Станция была полна народом, когда Козельцов подъехал к ней. Первое лицо, встретившееся ему еще на крыльце, был худощавый, очень молодой человек, смотритель, который перебранивался с следовавшими за ним двумя офицерами.
– И не то что трое суток, и десятеро суток подождете! и генералы ждут, батюшка! – говорил смотритель с желанием кольнуть проезжающих, – а я вам не запрягусь же.
– Так никому не давать лошадей, коли нету!.. А зачем дал какому-то лакею с вещами? – кричал старший из двух офицеров, с стаканом чая в руках и видимо избегая местоимения, но давая чувствовать, что очень легко и ты сказать смотрителю.
– Ведь вы сами рассудите, господин смотритель, – говорил с запинками другой, молоденький офицерик, – нам не для своего удовольствия нужно ехать. Ведь мы тоже стало быть нужны, коли нас требовали. А то я право генералу Крамперу непременно это скажу. А то ведь это что ж… вы, значит, не уважаете офицерского звания.
– Вы всегда испортите! – перебил его с досадой старший: – вы только мешаете мне; надо уметь с ними говорить. Вот он и потерял уваженье. Лошадей сию минуту, я говорю!
– И рад бы, батюшка, да где их взять-то?
Смотритель помолчал немного и вдруг разгорячился и, размахивая руками, начал говорить:
– Я, батюшка, сам понимаю и всё знаю; да что станете делать! Вот дайте мне только (на лицах офицеров выразилась надежда)… дайте только до конца месяца дожить – и меня здесь не будет. Лучше на Малахов курган пойду, чем здесь оставаться. Ей Богу! Пусть делают как хотят, когда такие распоряжения: на всей станции теперь ни одной повозки крепкой нет, и клочка сена уж третий день лошади не видали.
И смотритель скрылся в воротах.
Козельцов вместе с офицерами вошел в комнату.

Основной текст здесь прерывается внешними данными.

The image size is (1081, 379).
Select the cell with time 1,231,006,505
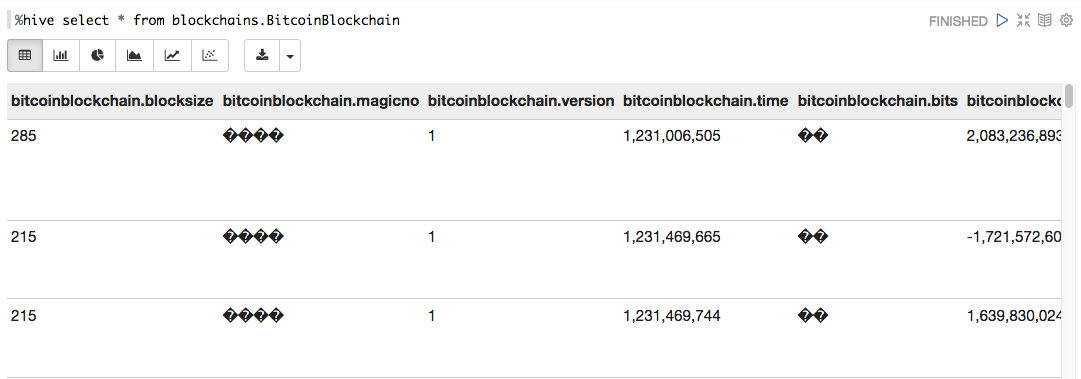pyautogui.click(x=671, y=136)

– Что ж, – совершенно спокойно сказал старший офицер младшему, хотя за секунду перед этим он казался разъяренным, – уж 3 месяца едем, подождем еще. Не беда – успеем.
Дымная, грязная комната была так полна офицерами и чемоданами, что Козельцов едва нашел место на окне, где и присел; вглядываясь в лица и вслушиваясь в разговоры, он начал делать папироску. Направо от двери, около кривого сального стола, на котором стояло два самовара с позеленелой кое-где медью, и разложен был сахар в разных бумагах, сидела главная группа: молодой безусый офицер в новом стеганом архалуке, наверное сделанном из женского капота, доливал чайник; человека 4 таких же молоденьких офицеров находились в разных углах комнаты: один из них, подложив под голову какую-то шубу, спал на диване; другой, стоя у стола, резал жареную баранину безрукому офицеру, сидевшему у стола. Два офицера, один в адъютантской шинели, другой в пехотной, но тонкой, и с сумкой через плечо, сидели около лежанки, и по одному тому, как они смотрели на других, и как тот, который был с сумкой, курил сигару, видно было, что они не фронтовые пехотные офицеры, и что они довольны этим. Не то, чтобы видно было презрение в их манере, но какое-то самодовольное спокойствие, основанное частью на деньгах, частью на близких сношениях с генералами – сознание превосходства, доходящее даже до желания скрыть его. Еще молодой губастый доктор и артиллерист с немецкой физиономией сидели почти на ногах молодого офицера, спящего на диване, и считали деньги. Человека 4 денщиков – одни дремали, другие возились с чемоданами и узлами около двери. Козельцов между всеми лицами не нашел ни одного знакомого; но он с любопытством стал вслушиваться в разговоры. Молодые офицеры, которые, как он тотчас же по одному виду решил, только что ехали из корпуса, понравились ему и, главное, напомнили, что брат его, тоже из корпуса, на-днях должен был прибыть в одну из батарей Севастополя. В офицере же с сумкой, которого лицо он видел где-то, ему всё казалось противно и нагло. Он даже с мыслью: «осадить его, ежели бы он вздумал что-нибудь сказать», перешел от окна к лежанке и сел на нее. Козельцов вообще, как истый фронтовой и хороший офицер, не только не любил, но был возмущен против штабных, которыми он с первого взгляда признал этих двух офицеров.